There may have been limitations in this study related to sample size and technique. We may not have detected a correlation between tract MD and performance on Longest Span Forward in the normal control and Alzheimer's dementia subgroups due to their smaller sample sizes and limited range in cognitive function compared to the overall cohort. Tractography relies on anisotropy to track fibers [31]. The reduction in anisotropy at WMH lesions could have caused tracks to incorrectly terminate or deviate at the lesion [41,42]. We may not have detected an association between cognitive function and FA of WMH tracts due to the dependence on anisotropy for tracking [13]. Consistent with earlier DTI studies of WMH, our measurements of MD and FA were averaged over all lesions irrespective of their location [7,9,10,11]. It may have been advantageous to measure diffusion characteristics of specific fiber tracts. Given the variable location of WMH lesions in subjects and our small sample size, this study would be underpowered for analysis of the effects of WMH in specific fiber tracts.

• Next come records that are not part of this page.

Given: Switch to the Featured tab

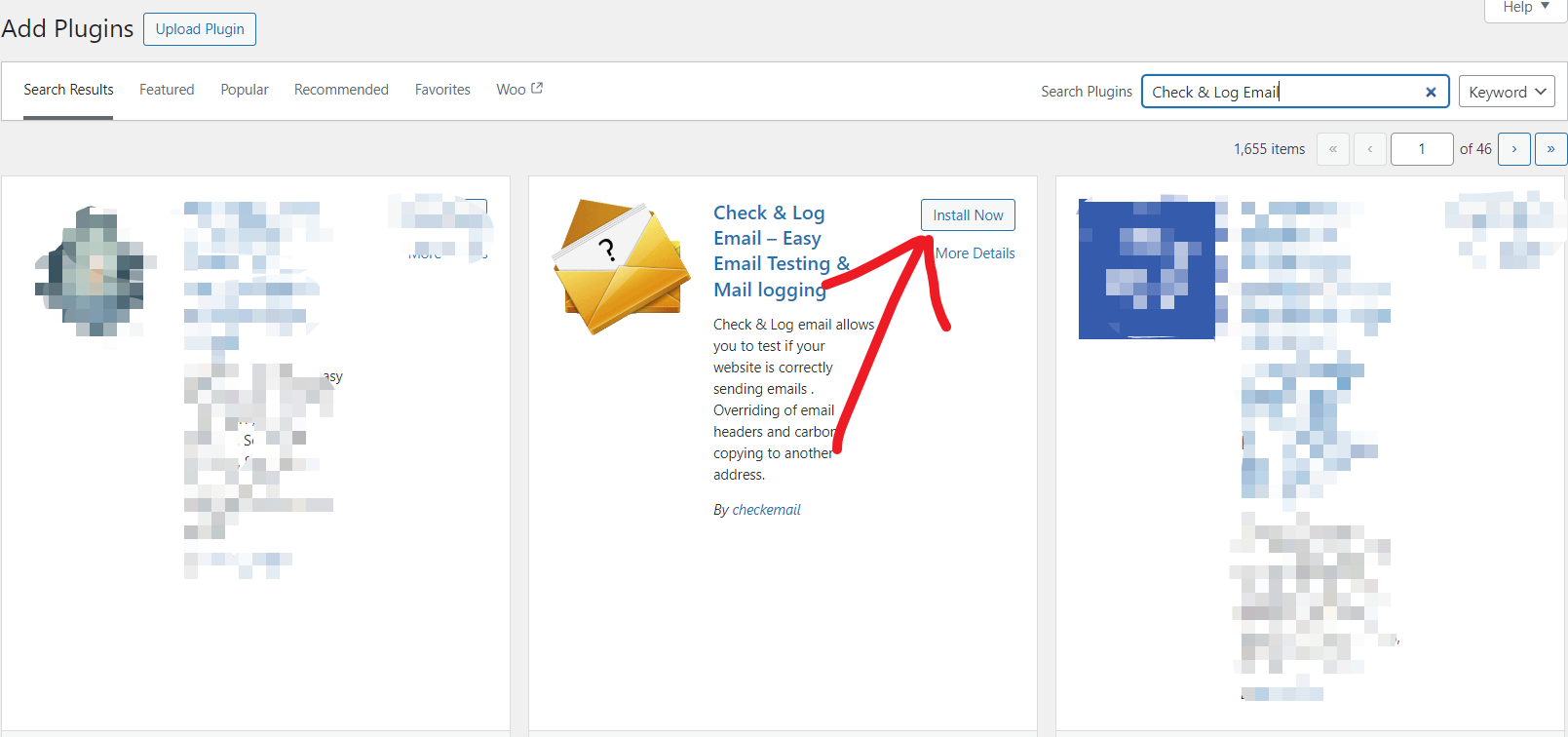Looking at the screenshot, I should [167, 90].
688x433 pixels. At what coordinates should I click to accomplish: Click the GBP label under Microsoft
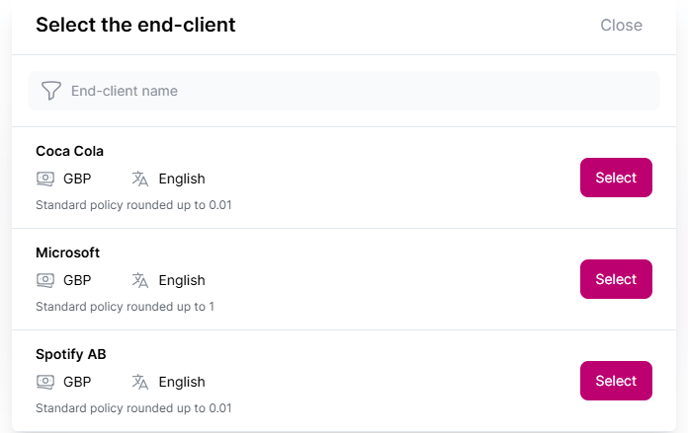[x=77, y=280]
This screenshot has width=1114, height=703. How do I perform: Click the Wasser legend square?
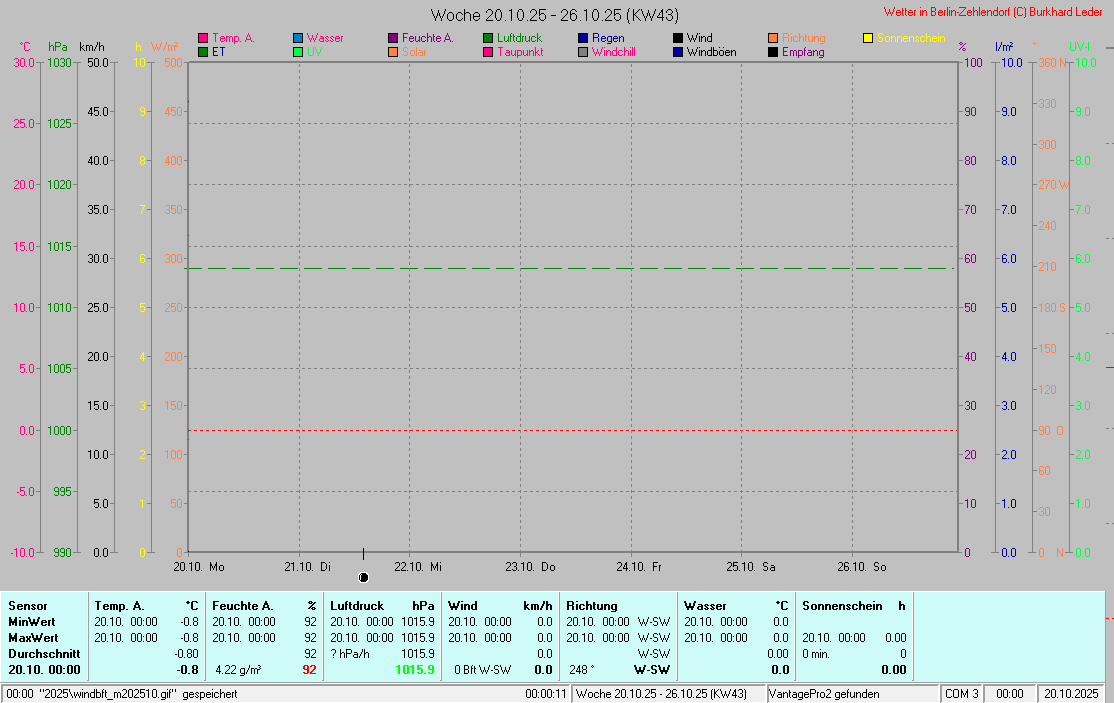coord(298,38)
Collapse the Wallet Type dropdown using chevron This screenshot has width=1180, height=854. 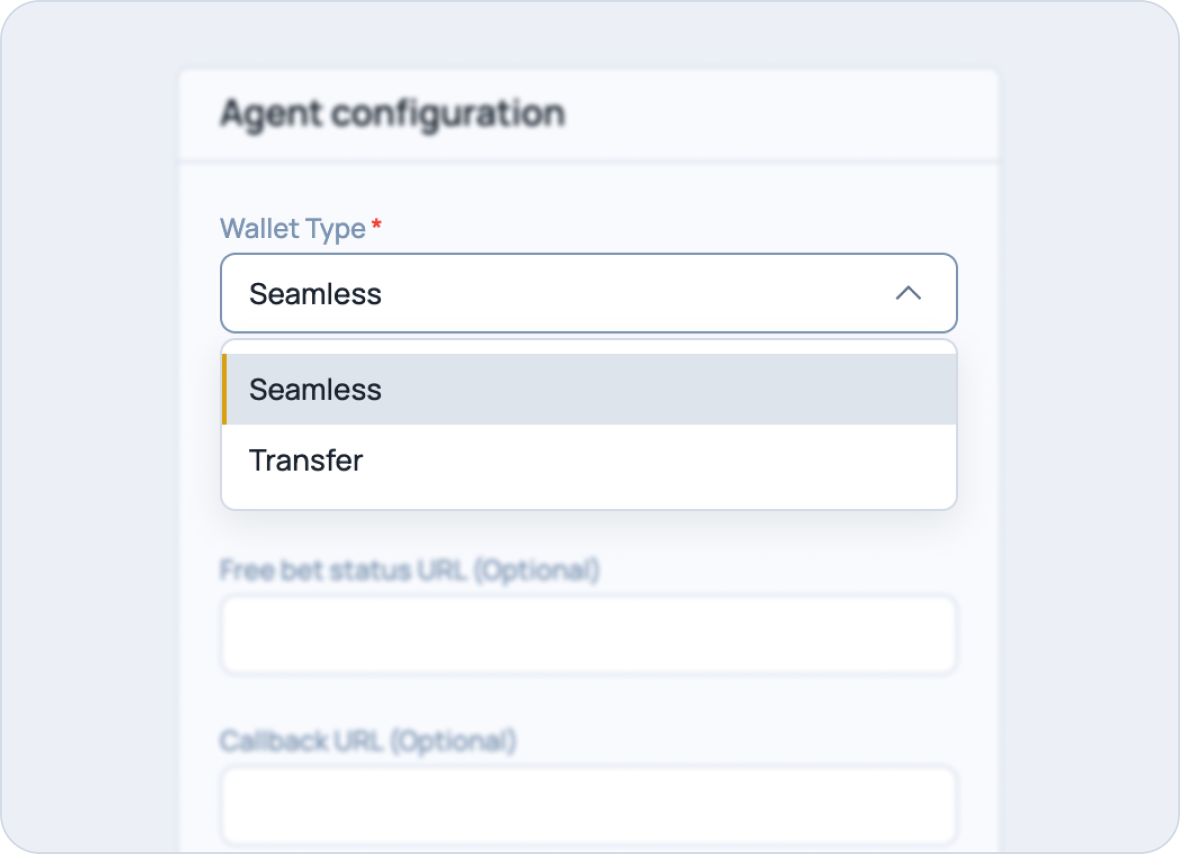coord(908,293)
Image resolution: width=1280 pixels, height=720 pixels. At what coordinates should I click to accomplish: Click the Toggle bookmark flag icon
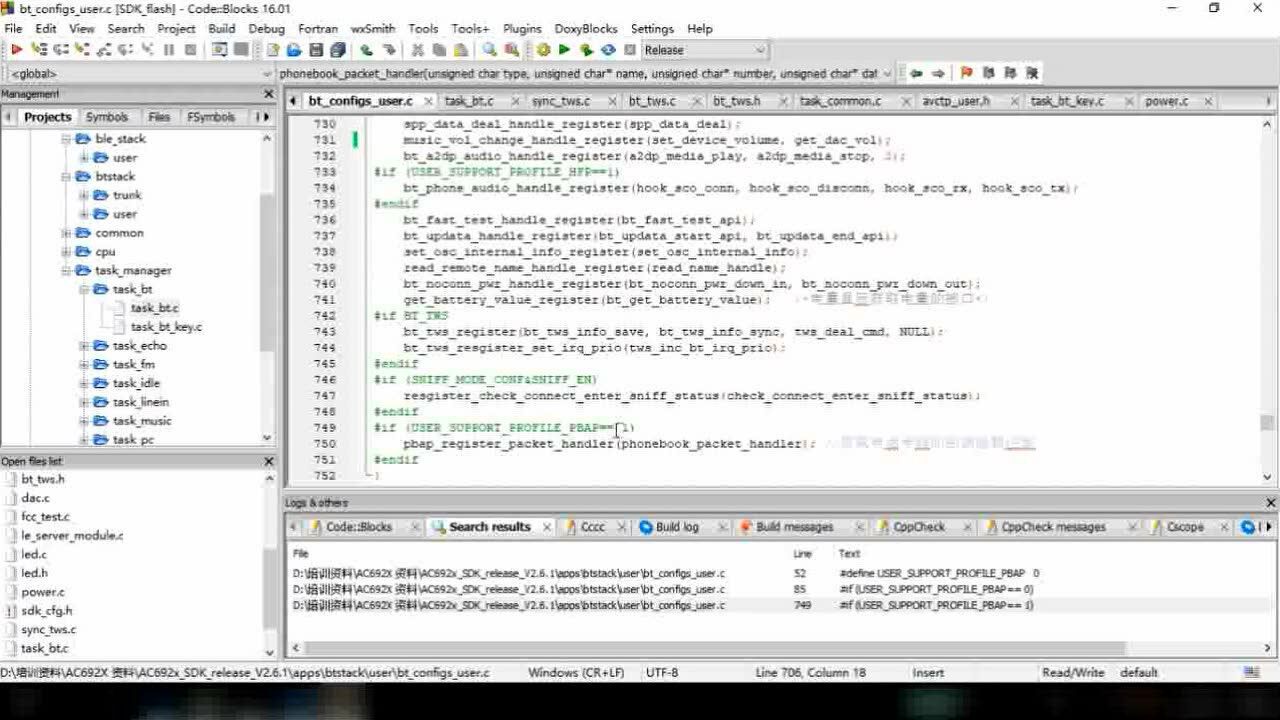coord(966,73)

Despite these limitations, our study demonstrated the potential for DTI tractography to predict performance on cognitive testing in persons with WMH. In the elderly population with a high prevalence of WMH, DTI tractography could become helpful in triaging patients for further cognitive testing. Future studies with larger sample sizes should assess the impact of WMH in strategic locations and particular fiber tracts and determine the screening and diagnostic cutoffs of WMH tract MD for cognitive dysfunction in elderly patients. As advances are made in tractography, the MD of WMH tracts may be an important tool in providing clinicians with insight into the significance of incidental WMH lesions for patients.
Statement of Ethics
All procedures followed were in accordance with the ethical standards of the responsible committee on human experimentation (institutional and national) and with the Helsinki Declaration of 1975, as revised in 2000. Informed consent was obtained from all patients for being included in the study.
Disclosure Statement
The authors declare that they have no conflicts of interest.